Effectiveness and Arms Race
- Some argue even a small percentage of poisoned data can significantly harm models, exploiting economic asymmetry (cheap to poison, expensive to filter).
- Others think serious crawlers already filter
display:none/hidden content or won’t recurse infinitely, so this mostly catches naive scrapers or hobby tools. - Concern that this merely gives AI companies more training data on what “poison” looks like and will be quickly routed around.
- Anecdotes: fabricated libraries appearing in chat models suggest poisoning can propagate; counter‑claims that RLHF/verification, curated datasets, or RAG limit long‑term impact.
Alternatives to Poisoning
- Suggested defenses: IP blacklisting/rate limiting, HTTP/2 and header‑based detection, fetch metadata headers, Traefik plugins, CAPTCHAs/challenges, and robots.txt plus UA filtering.
- Others propose real‑time crawler blacklists or even toll/HTTP 402–style payment layers for scrapers.
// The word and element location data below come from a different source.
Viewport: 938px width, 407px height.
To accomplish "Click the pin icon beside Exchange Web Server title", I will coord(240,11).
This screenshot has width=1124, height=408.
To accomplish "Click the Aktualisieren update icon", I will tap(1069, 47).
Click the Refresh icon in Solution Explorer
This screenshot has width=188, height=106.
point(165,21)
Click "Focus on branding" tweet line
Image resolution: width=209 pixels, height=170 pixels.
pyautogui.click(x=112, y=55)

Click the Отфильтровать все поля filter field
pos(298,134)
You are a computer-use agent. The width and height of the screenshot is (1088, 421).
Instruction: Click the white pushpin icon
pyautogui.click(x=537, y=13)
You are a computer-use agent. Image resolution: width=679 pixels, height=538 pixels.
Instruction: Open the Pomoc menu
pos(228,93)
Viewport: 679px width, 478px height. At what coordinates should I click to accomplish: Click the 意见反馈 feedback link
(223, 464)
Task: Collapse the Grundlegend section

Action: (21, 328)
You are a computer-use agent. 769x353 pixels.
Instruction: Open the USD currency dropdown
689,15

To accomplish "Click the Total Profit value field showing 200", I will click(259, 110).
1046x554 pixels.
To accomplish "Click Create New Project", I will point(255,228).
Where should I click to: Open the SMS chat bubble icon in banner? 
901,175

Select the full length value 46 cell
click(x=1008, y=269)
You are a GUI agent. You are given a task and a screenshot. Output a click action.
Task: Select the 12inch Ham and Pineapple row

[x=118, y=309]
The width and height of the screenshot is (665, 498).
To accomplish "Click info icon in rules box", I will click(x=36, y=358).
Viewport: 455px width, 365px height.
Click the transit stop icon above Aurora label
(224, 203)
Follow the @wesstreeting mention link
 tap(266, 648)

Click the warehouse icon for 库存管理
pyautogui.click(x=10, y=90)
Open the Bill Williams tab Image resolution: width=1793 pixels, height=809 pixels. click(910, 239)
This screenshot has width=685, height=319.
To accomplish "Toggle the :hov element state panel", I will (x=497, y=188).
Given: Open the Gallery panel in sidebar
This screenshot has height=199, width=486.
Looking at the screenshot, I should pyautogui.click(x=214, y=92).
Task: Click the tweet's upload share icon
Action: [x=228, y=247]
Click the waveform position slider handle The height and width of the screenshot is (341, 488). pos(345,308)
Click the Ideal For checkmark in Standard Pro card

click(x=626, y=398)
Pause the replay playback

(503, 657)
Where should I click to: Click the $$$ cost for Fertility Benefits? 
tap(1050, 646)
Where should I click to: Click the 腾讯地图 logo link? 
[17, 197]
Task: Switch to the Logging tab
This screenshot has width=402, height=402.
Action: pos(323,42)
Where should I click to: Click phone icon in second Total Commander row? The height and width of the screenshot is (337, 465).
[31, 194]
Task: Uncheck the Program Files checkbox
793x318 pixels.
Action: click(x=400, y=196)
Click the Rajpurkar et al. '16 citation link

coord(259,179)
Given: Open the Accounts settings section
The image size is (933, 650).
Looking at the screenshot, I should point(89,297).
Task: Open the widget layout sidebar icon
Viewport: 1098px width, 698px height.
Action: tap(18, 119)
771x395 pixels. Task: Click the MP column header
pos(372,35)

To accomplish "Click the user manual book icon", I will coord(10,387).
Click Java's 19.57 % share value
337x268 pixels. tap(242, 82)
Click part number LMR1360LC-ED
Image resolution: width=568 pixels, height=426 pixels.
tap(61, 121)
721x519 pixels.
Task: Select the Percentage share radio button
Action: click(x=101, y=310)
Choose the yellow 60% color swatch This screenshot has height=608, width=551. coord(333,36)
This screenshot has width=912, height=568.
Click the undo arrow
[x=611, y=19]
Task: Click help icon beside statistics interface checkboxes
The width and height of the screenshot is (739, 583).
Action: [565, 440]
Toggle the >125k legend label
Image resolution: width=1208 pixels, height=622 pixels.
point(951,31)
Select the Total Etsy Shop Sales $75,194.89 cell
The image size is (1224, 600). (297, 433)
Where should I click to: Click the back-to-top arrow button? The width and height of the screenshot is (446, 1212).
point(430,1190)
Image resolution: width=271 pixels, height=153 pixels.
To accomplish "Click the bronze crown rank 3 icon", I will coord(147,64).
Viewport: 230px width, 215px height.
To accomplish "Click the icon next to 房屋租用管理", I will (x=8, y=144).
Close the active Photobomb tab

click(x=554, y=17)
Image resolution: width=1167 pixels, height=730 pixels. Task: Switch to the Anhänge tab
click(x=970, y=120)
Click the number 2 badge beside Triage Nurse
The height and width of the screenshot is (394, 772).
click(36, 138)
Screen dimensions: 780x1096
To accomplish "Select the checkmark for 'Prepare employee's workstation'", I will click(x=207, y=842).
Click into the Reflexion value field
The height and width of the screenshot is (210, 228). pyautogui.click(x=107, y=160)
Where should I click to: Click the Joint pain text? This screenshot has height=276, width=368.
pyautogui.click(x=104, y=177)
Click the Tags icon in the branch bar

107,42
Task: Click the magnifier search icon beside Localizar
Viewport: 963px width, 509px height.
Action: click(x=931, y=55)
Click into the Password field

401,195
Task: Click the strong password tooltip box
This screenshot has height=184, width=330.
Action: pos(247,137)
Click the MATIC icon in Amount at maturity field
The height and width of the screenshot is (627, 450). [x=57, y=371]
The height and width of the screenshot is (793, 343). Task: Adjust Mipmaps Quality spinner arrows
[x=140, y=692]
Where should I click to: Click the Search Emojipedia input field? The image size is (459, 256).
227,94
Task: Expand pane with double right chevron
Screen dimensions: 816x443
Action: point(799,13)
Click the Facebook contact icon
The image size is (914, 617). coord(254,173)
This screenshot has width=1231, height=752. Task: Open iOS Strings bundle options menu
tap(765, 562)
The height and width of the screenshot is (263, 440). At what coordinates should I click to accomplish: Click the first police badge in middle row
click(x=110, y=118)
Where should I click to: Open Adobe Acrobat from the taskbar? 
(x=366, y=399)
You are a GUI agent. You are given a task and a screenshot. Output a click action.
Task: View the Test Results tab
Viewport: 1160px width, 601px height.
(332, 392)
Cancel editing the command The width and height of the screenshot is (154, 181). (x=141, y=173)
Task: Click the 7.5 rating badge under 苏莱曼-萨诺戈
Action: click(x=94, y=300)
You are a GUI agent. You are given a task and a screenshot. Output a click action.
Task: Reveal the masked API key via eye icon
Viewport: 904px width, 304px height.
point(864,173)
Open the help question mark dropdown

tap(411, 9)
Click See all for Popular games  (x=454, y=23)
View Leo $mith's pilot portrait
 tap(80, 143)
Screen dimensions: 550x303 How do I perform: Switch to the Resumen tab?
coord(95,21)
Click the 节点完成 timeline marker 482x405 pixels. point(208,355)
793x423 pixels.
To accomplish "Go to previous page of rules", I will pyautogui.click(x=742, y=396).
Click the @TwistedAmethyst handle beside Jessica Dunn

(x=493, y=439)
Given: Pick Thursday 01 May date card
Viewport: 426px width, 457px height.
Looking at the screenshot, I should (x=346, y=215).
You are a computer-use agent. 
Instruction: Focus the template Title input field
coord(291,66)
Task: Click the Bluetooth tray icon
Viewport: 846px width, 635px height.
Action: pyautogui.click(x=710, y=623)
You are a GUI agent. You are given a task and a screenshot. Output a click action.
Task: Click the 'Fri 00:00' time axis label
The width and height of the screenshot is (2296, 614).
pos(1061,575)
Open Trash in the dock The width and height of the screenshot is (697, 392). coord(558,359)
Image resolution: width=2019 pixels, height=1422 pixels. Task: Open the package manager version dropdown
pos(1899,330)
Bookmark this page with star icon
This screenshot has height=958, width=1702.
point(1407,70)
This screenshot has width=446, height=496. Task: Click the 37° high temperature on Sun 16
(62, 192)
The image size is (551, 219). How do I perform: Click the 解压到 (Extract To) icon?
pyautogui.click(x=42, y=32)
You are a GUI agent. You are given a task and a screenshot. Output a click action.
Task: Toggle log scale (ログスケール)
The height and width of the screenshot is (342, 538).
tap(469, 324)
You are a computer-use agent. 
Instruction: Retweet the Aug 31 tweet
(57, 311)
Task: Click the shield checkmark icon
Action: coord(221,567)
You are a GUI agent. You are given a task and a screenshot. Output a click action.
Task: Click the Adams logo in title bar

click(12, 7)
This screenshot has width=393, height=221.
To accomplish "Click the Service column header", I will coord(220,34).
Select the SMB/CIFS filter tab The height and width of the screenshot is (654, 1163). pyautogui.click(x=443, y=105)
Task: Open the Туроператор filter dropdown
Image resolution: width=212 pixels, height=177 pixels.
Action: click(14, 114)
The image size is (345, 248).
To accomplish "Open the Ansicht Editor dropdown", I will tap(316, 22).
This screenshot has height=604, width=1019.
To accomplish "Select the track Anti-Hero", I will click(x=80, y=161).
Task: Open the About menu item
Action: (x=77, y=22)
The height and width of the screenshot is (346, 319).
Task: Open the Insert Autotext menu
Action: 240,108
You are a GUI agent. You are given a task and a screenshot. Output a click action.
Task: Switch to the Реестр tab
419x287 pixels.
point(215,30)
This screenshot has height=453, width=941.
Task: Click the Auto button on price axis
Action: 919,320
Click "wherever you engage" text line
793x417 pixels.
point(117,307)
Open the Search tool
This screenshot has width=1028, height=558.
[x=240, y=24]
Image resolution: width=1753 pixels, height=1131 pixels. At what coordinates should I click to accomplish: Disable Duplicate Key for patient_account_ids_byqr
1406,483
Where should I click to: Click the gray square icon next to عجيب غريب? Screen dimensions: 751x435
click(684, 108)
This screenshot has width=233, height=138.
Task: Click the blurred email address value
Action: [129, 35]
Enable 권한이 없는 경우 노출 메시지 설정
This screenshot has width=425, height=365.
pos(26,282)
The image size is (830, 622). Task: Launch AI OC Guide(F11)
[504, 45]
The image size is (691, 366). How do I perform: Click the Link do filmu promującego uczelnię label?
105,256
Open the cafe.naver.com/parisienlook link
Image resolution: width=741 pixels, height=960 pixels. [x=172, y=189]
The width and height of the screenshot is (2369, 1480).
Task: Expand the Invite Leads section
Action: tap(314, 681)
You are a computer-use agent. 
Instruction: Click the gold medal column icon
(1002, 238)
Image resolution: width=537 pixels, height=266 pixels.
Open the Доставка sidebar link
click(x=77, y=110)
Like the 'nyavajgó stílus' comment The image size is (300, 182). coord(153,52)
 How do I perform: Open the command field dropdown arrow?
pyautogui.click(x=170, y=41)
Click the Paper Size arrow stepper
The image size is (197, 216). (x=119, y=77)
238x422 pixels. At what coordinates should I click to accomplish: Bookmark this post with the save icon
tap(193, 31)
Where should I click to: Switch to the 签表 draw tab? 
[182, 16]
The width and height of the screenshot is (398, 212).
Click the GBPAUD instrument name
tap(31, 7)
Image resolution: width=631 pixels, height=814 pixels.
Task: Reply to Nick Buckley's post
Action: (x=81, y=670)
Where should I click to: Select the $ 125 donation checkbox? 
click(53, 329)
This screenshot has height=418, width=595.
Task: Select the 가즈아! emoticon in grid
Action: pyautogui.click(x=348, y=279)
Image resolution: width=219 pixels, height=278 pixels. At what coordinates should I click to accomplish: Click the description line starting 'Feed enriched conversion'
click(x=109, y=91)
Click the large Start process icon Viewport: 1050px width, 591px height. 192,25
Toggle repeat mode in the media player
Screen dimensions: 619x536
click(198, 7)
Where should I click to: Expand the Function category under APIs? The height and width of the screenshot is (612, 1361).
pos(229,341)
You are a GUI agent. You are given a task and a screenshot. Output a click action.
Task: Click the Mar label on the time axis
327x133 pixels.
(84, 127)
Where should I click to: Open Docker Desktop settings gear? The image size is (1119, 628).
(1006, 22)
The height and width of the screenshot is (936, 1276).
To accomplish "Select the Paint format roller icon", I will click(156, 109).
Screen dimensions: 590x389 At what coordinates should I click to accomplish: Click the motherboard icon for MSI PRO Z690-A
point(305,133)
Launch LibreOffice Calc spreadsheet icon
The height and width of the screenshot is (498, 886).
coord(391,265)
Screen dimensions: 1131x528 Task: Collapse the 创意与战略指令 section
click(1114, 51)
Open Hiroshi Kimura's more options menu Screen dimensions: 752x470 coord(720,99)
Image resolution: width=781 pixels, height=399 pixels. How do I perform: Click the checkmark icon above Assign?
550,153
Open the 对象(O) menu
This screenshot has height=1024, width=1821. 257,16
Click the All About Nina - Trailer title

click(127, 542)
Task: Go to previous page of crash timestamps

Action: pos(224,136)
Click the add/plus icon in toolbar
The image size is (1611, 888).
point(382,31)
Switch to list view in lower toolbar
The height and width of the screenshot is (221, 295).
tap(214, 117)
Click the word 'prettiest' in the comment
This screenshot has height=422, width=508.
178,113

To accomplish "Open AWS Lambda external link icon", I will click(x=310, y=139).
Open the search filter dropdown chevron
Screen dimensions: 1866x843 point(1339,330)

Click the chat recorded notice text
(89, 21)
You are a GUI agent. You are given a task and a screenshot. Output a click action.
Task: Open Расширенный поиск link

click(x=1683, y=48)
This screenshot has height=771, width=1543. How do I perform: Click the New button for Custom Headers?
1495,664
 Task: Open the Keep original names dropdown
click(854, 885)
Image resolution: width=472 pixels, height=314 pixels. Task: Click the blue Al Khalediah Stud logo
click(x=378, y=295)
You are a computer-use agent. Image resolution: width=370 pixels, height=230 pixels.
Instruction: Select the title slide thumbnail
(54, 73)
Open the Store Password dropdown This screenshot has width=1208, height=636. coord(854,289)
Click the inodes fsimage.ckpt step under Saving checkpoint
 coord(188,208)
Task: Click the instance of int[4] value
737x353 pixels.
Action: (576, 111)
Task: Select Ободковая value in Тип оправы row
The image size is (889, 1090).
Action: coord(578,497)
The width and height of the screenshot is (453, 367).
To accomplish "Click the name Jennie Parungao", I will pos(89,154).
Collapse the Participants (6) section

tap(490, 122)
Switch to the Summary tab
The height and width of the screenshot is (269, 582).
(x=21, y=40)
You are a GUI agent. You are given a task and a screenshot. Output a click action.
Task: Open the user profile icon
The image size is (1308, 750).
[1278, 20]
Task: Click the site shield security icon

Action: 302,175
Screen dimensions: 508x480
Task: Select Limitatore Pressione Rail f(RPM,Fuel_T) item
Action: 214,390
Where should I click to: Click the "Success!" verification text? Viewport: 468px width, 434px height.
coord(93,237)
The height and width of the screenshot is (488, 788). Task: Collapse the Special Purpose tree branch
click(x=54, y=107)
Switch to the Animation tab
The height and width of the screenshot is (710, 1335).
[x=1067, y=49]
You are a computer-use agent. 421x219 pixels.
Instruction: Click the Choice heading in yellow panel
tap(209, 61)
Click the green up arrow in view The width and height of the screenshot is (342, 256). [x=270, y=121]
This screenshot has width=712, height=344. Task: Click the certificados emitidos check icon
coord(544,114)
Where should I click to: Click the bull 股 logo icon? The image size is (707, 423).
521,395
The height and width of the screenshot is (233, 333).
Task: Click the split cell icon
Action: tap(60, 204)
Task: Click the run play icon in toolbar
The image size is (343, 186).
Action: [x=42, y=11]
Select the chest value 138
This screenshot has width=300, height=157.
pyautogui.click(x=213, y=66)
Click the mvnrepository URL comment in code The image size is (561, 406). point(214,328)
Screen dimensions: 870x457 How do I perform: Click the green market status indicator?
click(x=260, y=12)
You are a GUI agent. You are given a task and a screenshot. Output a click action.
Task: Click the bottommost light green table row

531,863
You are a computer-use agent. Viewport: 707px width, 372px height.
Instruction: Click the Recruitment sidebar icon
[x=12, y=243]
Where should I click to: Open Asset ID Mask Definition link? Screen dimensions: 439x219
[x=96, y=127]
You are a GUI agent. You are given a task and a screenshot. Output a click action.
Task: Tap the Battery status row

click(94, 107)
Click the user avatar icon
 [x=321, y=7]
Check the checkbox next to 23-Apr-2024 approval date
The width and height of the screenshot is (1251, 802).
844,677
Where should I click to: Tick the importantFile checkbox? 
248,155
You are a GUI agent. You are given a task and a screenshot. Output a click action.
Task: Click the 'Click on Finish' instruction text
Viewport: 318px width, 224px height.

- Many note these are hard because scrapers use residential proxies, rotate IPs, mimic browsers, and ignore robots.txt.
Ethics, Ownership, and “Theft”
- Strong disagreement over whether web scraping for AI is “stealing,” an abuse of copyright, or just remixing public information.
- Some creators resent their free work being monetized by large AI firms without consent, attribution, or compensation; say it discourages sharing.
- Others emphasize fair use, analogy to humans reading and learning, and warn against expanding copyright/control over what people (or models) can learn.
Impact on the Web & Search
- Hidden links and spammy patterns risk search penalties or delisting; critics see this as self‑harm and “epistemological vandalism.”
- Some welcome de‑indexing and envision a “small web” insulated from big search and AI; others still depend on Google visibility or ad revenue.
- Comparisons to anti‑spam and DRM: many see an endless whack‑a‑mole where defenders may expend more effort than attackers.
Longer‑term AI/Data Issues
- Discussion of “applied model collapse”: if enough slop and adversarial data enter the web, open‑web‑trained models may degrade.
- Several expect a shift toward licensed, curated, provenance‑tracked datasets; poisoning is viewed either as leverage to accelerate that, or as pointless vandalism on the way there.